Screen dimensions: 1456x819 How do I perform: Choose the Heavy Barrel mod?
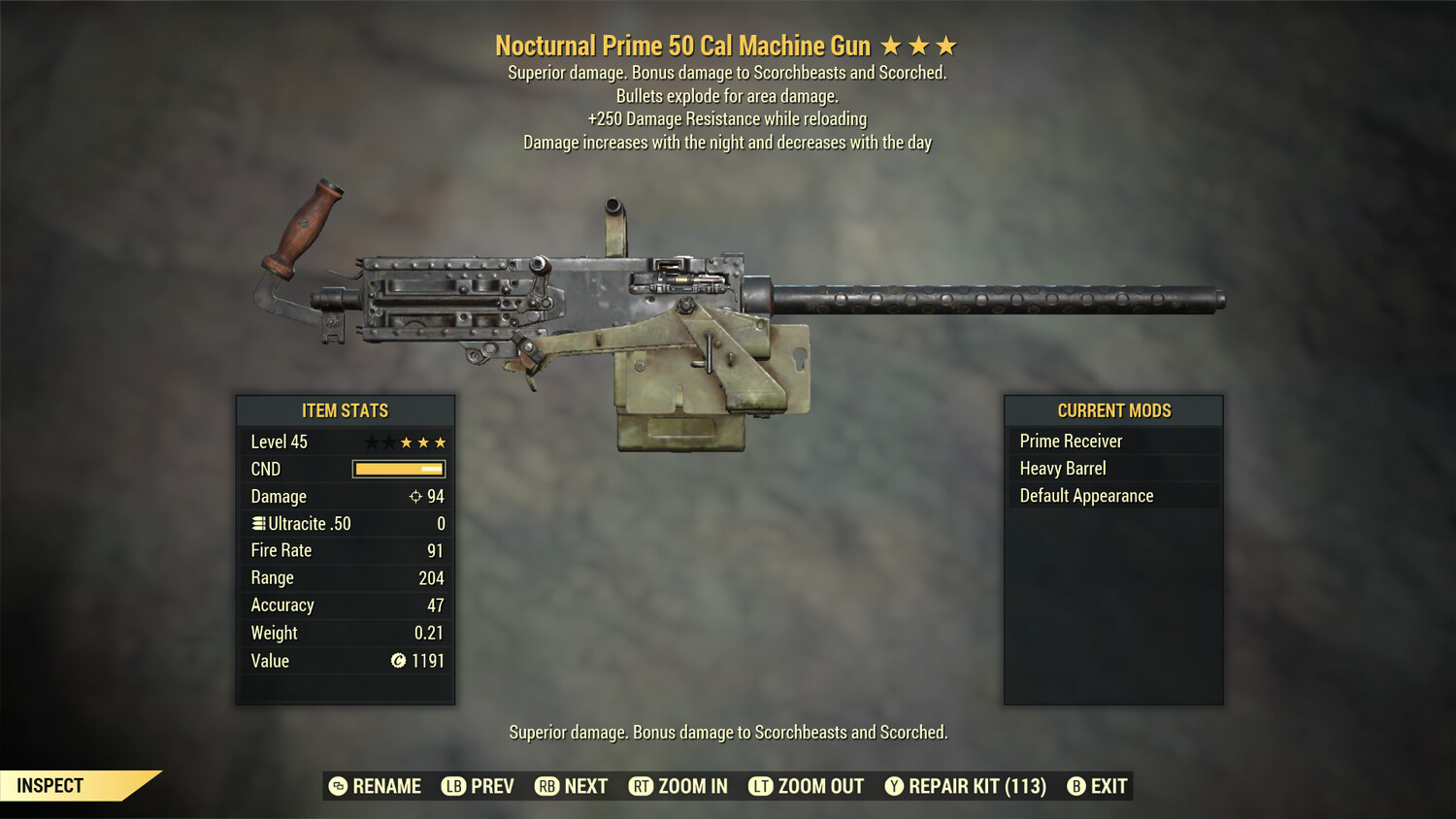pos(1062,468)
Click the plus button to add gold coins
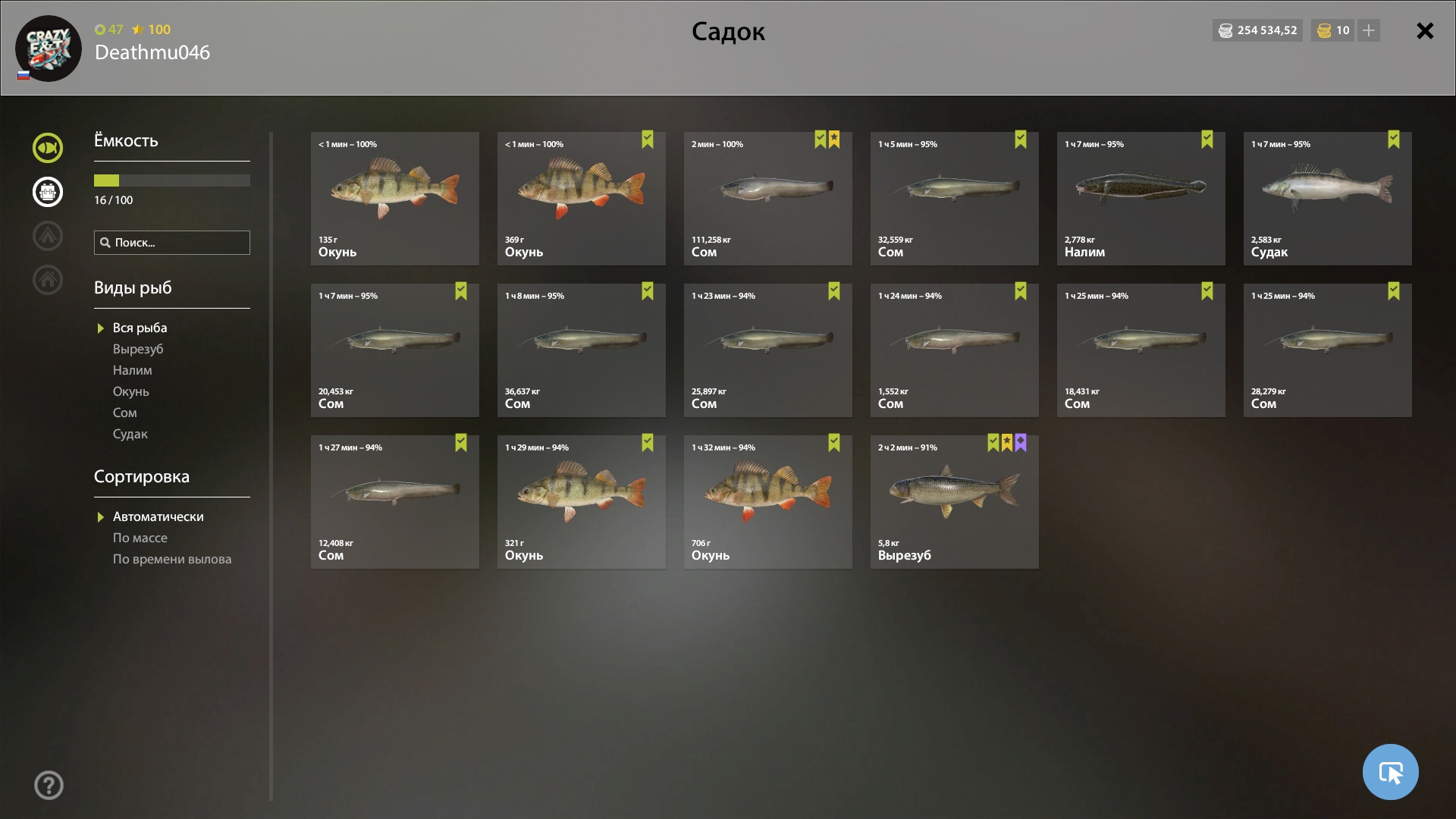 tap(1369, 31)
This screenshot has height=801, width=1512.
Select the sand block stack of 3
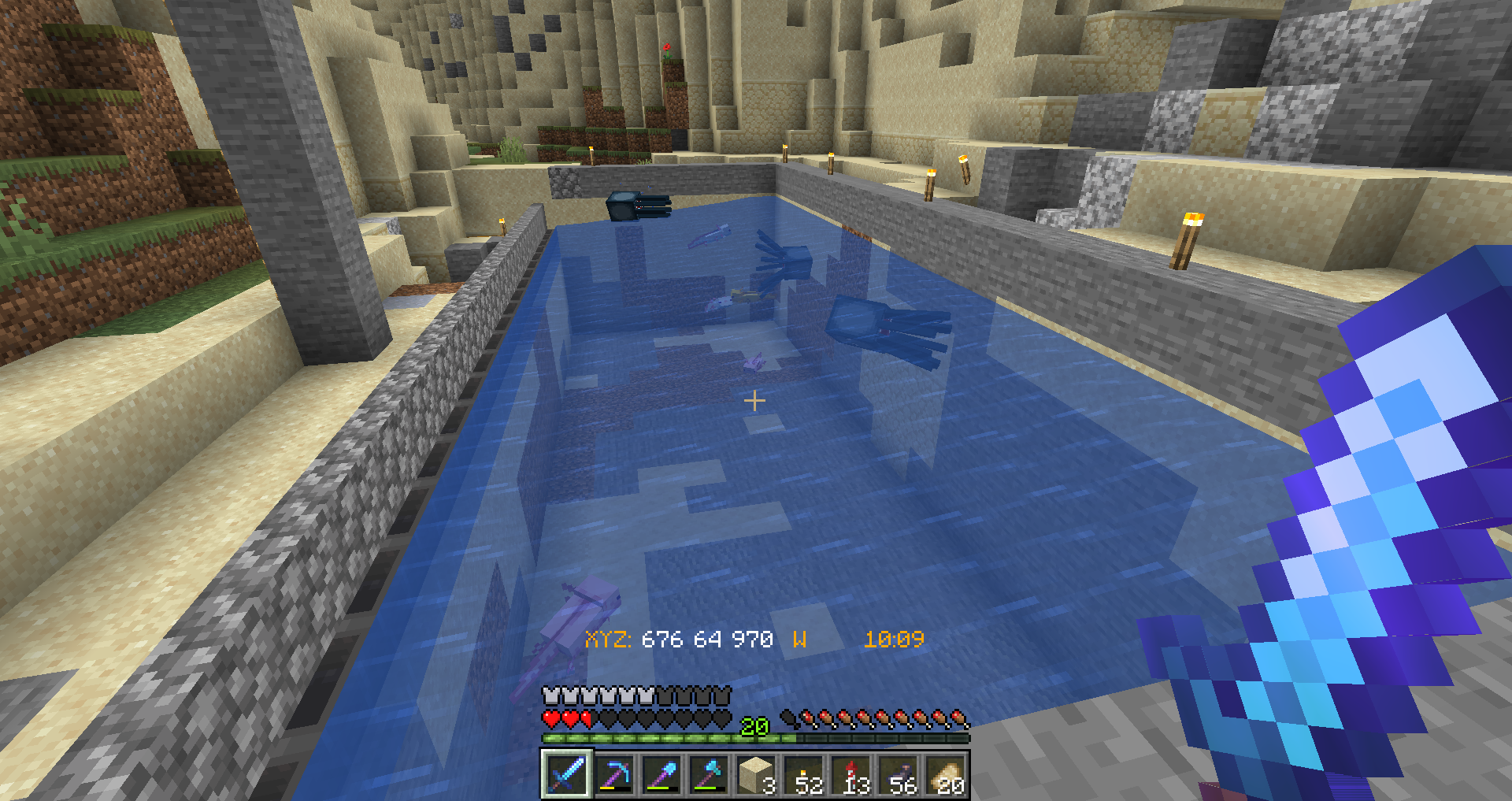point(756,774)
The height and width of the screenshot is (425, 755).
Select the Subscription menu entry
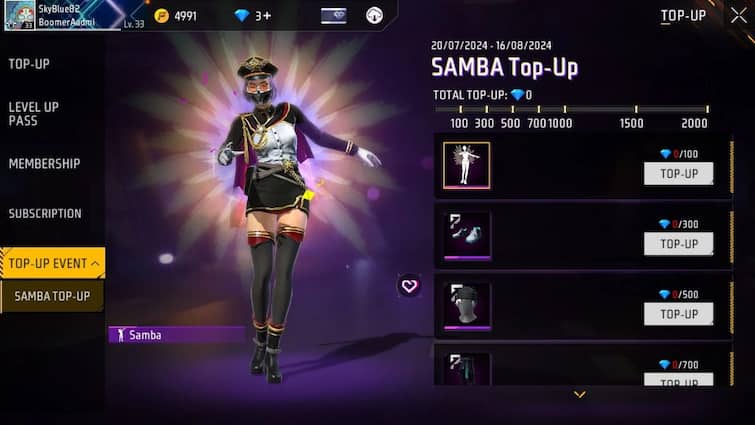[x=45, y=213]
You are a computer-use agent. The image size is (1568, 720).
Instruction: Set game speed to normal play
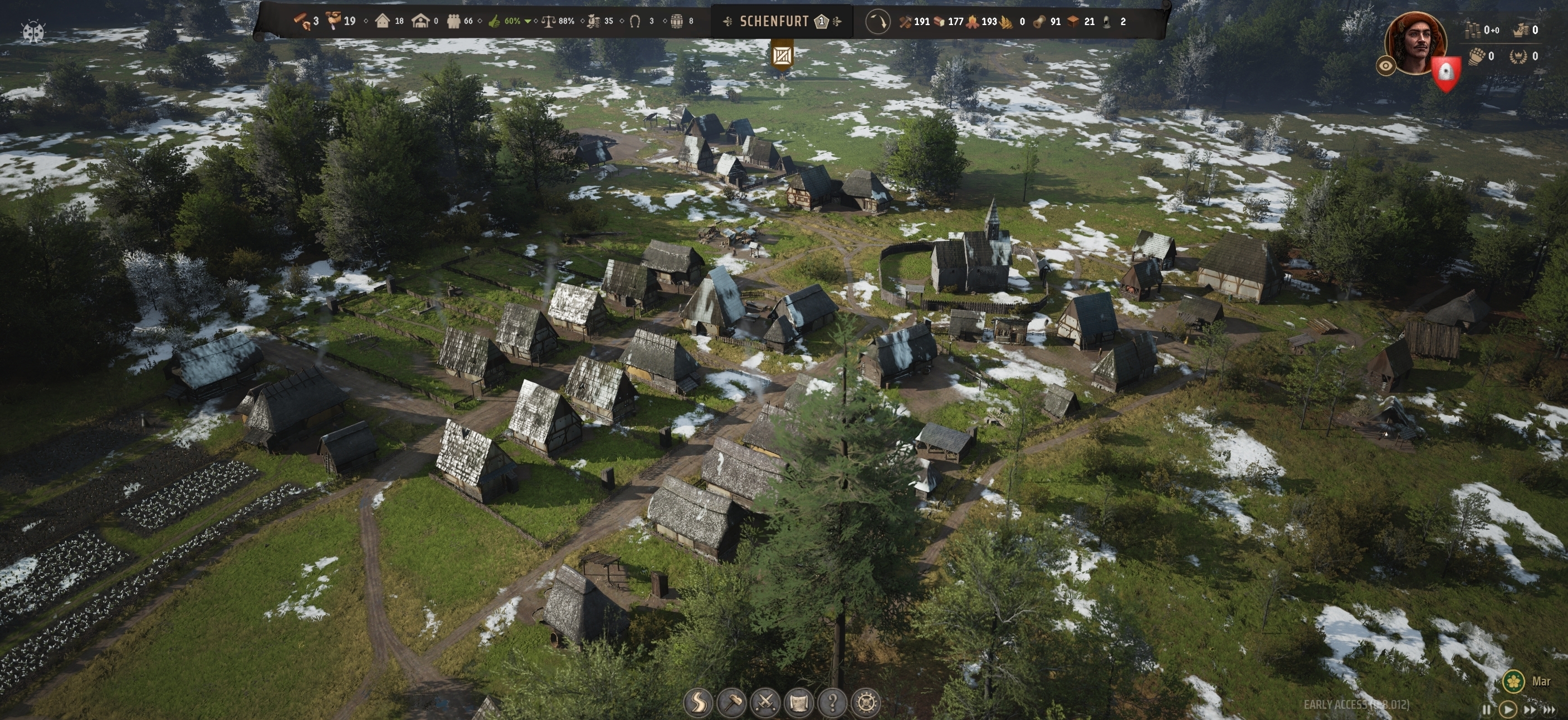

+--

* GIVEN EXERCISE *
Reproduce every line of the entries above, including each request, and add 102 to every coordinate in the answers. Omit the pictures from your response.

* RESPONSE FOR THIS EXERCISE *
Screen dimensions: 1456x819 How do I perform: Choose the Heavy Barrel mod?
pos(1164,570)
Click the plus button to add gold coins
 tap(1471, 133)
This screenshot has height=801, width=1512.
Select the sand block stack of 3
point(858,876)
The height and width of the screenshot is (425, 755).
Select the Subscription menu entry
[x=147, y=315]
You are a computer-use agent. The image size is (1568, 720).
Instruction: Set game speed to normal play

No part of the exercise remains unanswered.